Description. Macroscopic features. Sponge ovoid cushion-shaped to irregularly subcylindrical; cushion shapes up to 40 mm in average diameter; subcylinders up to 150 mm long. Average thickness 20 mm. Surface covered by short cylindro-conical papillae, semi-transparent in life ( Fig. 16 View FIGURE 16 A). Papillae highly contractile ( Fig. 16 View FIGURE 16 B), and in contracted state are 1–3 mm high by about 2 mm in diam. at their base. Oscula at the summit of papillae; when expanded are 0.5 mm diam. The non-papillar surface smooth to the unaided eye. When preserved, the papillae are contracted somewhat, the oscula closed, any transparency is lost and the colour turns dull yellow. Consistency firm and cork-like. Colour in life yellow with an orange cast (Austin et al. 2012).

Microscopic features. Ectosome cortical and composed of short tylostyles, with apices directed outward. Spicules arranged in distinct columnar bundles which splay out just below the surface to form interlocking brushes ( Fig. 16 View FIGURE 16 C). The area between the columns forms a space below the roof of splayed out spicules. Cortex 500 Μm thick: spicules project up to 50 Μm beyond surface. Papillae formed by outfoldings of the general ectosomal surface with a central canal that leads to the osculum on the papilla summit. Cortical layer continues into the papillae. Choanosomal skeleton formed of randomly disposed spicules with no clear radial or other pattern ( Fig. 16 View FIGURE 16 D).

Spicules. Spicules form two classes of tylostyles, the larger in the main body (tylostyle I) and the shorter in the cortex (tylostyle II). Forty spicules of each type were measured.

Holotype. RBCM 982-64-1 Microscleres absent.

Remarks. Weberella has been considered a synonym of Polymastia by some (e.g., Koltun 1966) and not by others (e.g., Lévi 1973). Weberella is considered a valid genus in the Systema Porifera ( Boury-Esnault 2002).

Our species differs from Weberella bursa Müller, 1806 , the type species, as follows: the papillae are dense and the interpapillar distance is less than papillar diameter in W. perlucida n. sp. while the interpapillar distance is up to 5 times the papillar diameter in W. bursa . The small tylostyles of W. bursa do not penetrate the surface whereas in W. perlucida n. sp. they form distinct dermal brushes.

The large tylostyles are somewhat longer (450–700 µm) than those of W. bursa (340–650 µm) while the small tylostyles are somewhat shorter (90–202 µm) than those of W. bursa (125–270 µm). Weberella bursa is recorded in the NE Atlantic from the Arctic to the Iberomoroccan Gulf; from 130–960 m depth ( Boury-Esnault 2002) whereas W. perlucida n. sp. is a shallow water species (10–30 m in depth) known only from BC to date.

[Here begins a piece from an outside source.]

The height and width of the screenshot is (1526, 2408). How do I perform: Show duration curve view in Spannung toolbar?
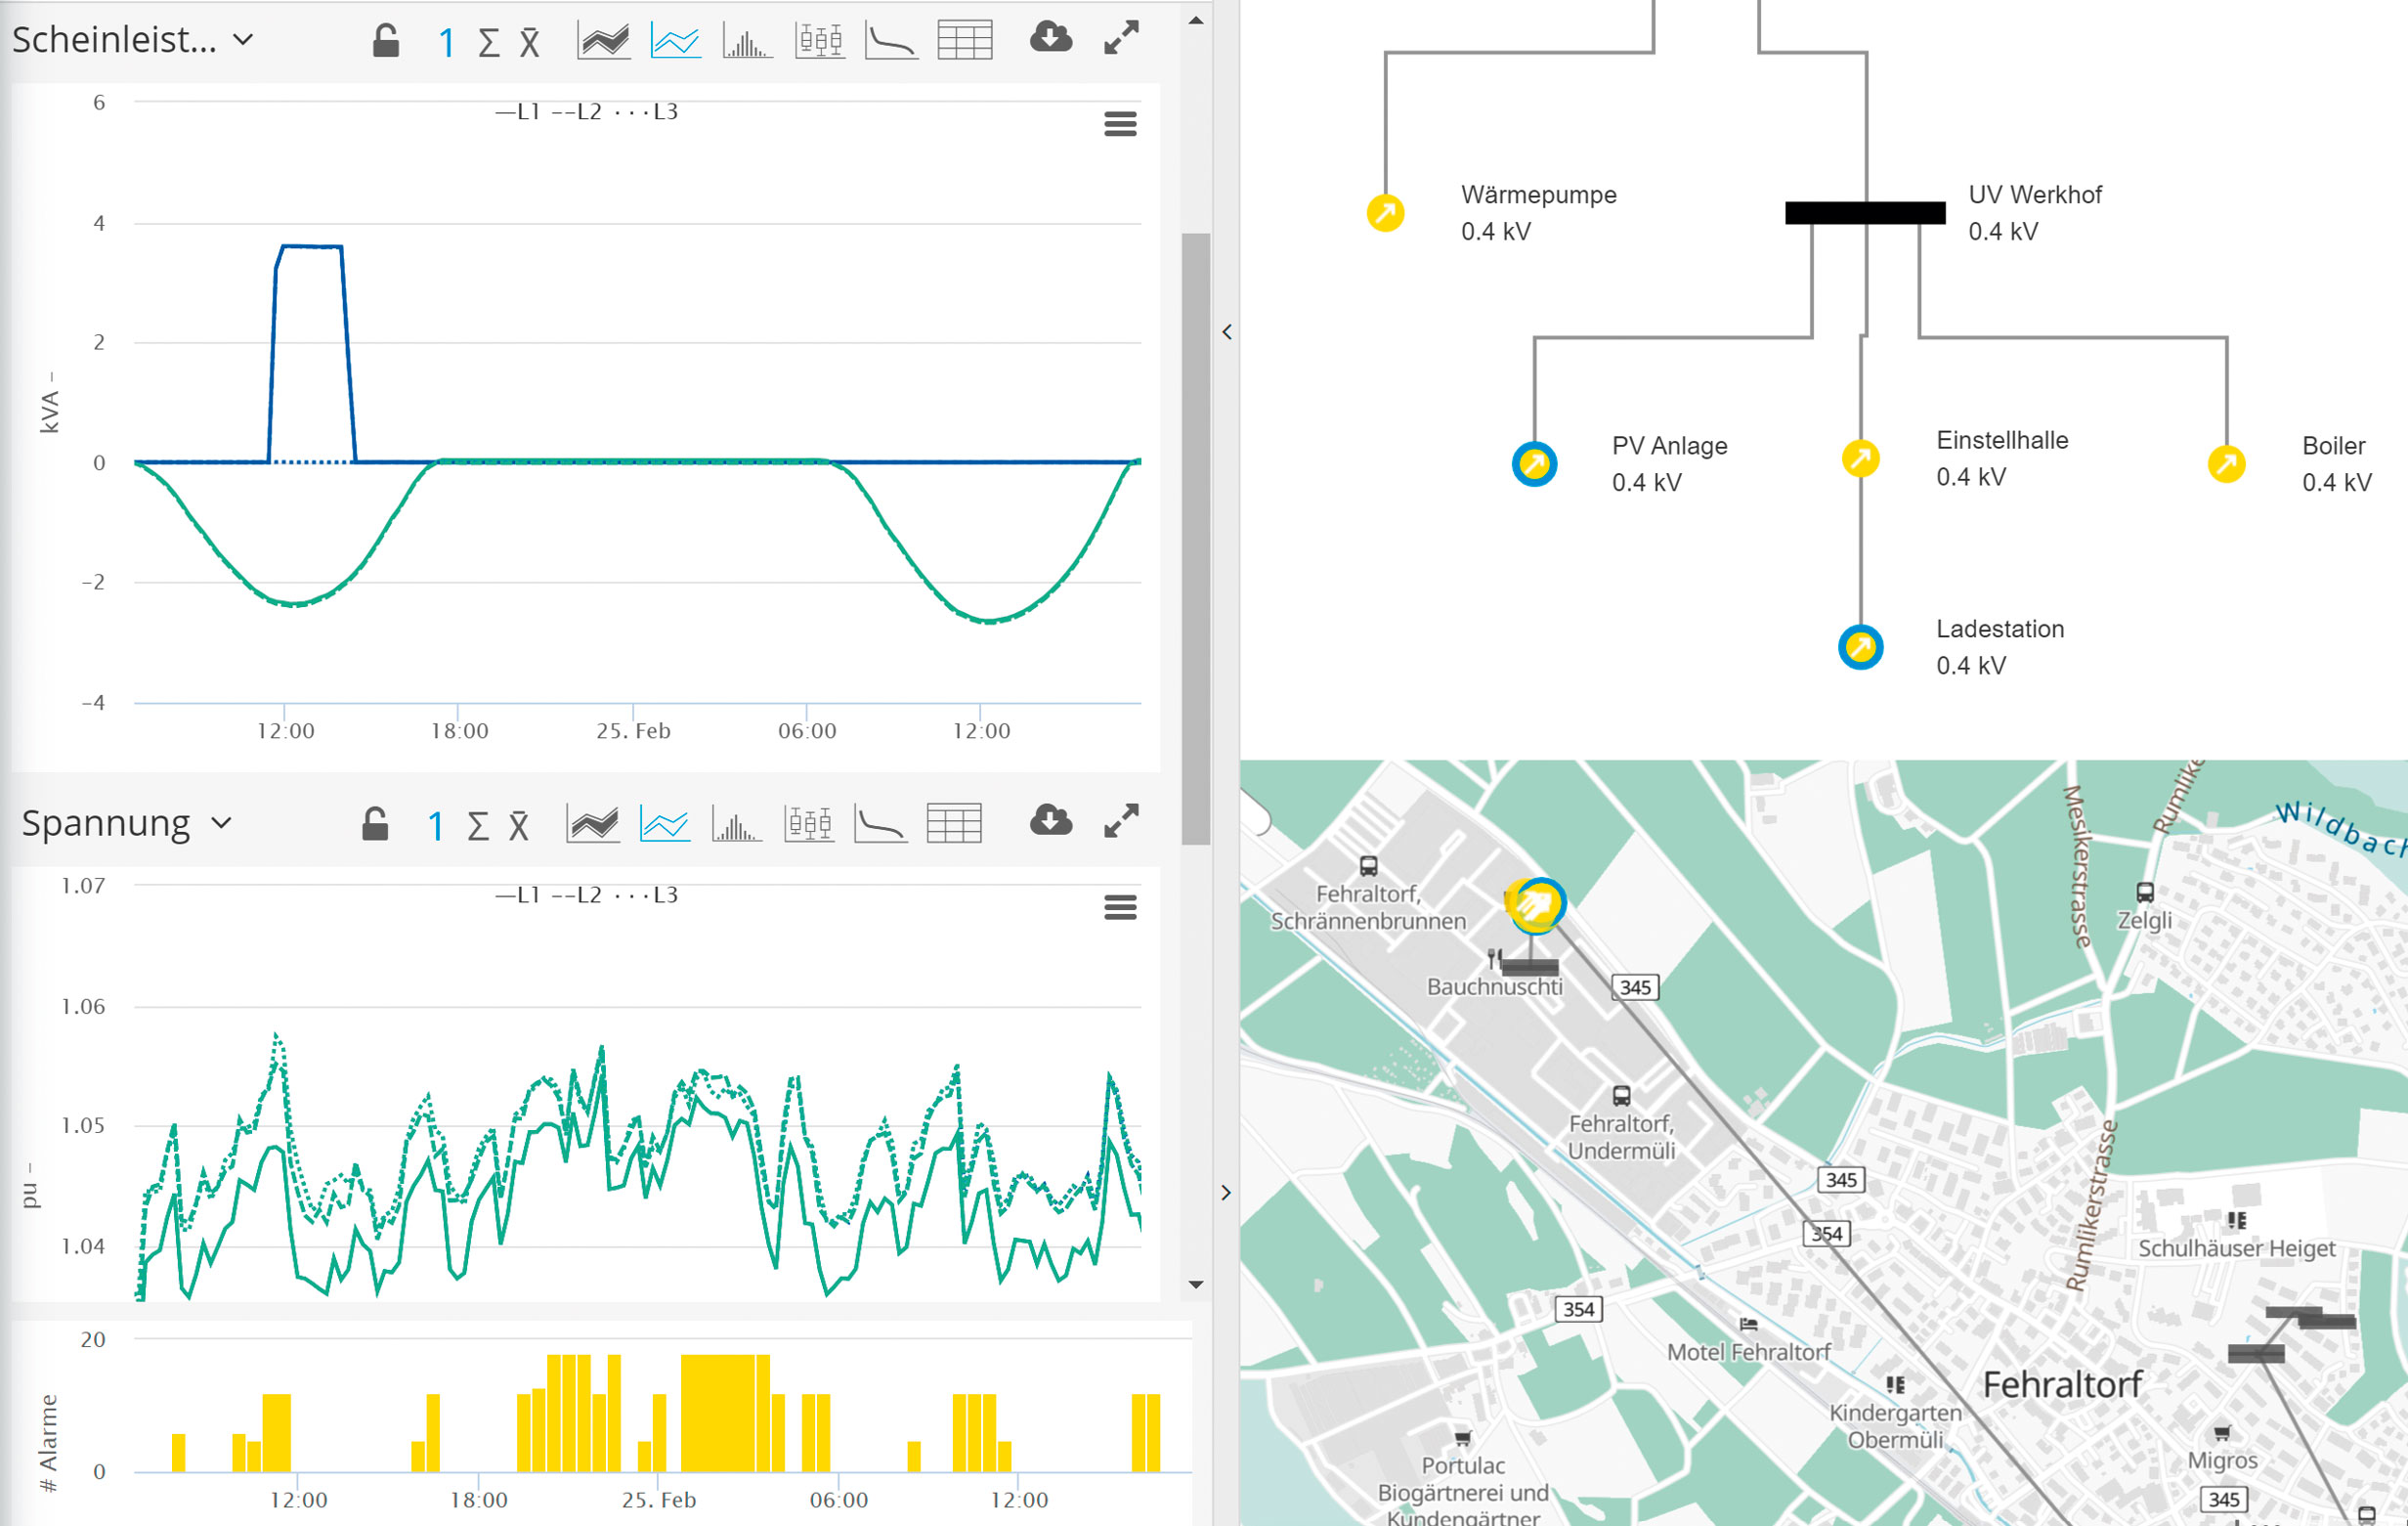[880, 824]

In addition to the type species, Weberella bursa , two other species have been described: Weberella verrucosa Vacelet, 1960 and Weberella namibiensis Samaai & Gibbons, 2005 . Our species differs from W. verrucosa as follows: Weberella verrucosa specimens are normally pedunculate and more hispid than in W. perlucida ( Vacelet 1960, Uriz 1975). Tylostyles in the ectosome of W. verrucosa do not form columnar bundles splaying out into brushes ( Uriz 1975). Choanosomal tylostyles are 350–600 µm long and those of the ectosome 100–160 µm long ( Uriz 1975), while in W. perlucida they reach lengths of 700 µm and 200 µm, respectively. Weberella verrucosa is recorded from the Mediterranean at depths of 64– 100 m.

Our species differs from W. namibiensis as follows: W. namibiensis appears to be free-living without attachment to the substrate. It has only a few papillae. The primary tylostyles are larger: to 837 µm ( Samaai & Gibbons 2005). The species has been recorded in shallow water (12–14 m) on the Namibian coast, Atlantic Ocean.

Conclusions. The lack of radiating choanosomal fibres and the presence of compact connective tissue in our species fits the diagnosis for Weberella . Weberella perlucida n. sp. is distinct from the three known species of Weberella .

Bathymetric range. 10 to 30 m depth.

Geographic distribution. To date only recorded in BC: Satellite Channel, Barkley Sound, Discovery Passage and Weyton Passage.

Ecology. This species is most common in current-swept habitats attached to rocky substrates in the shallow subtidal zone.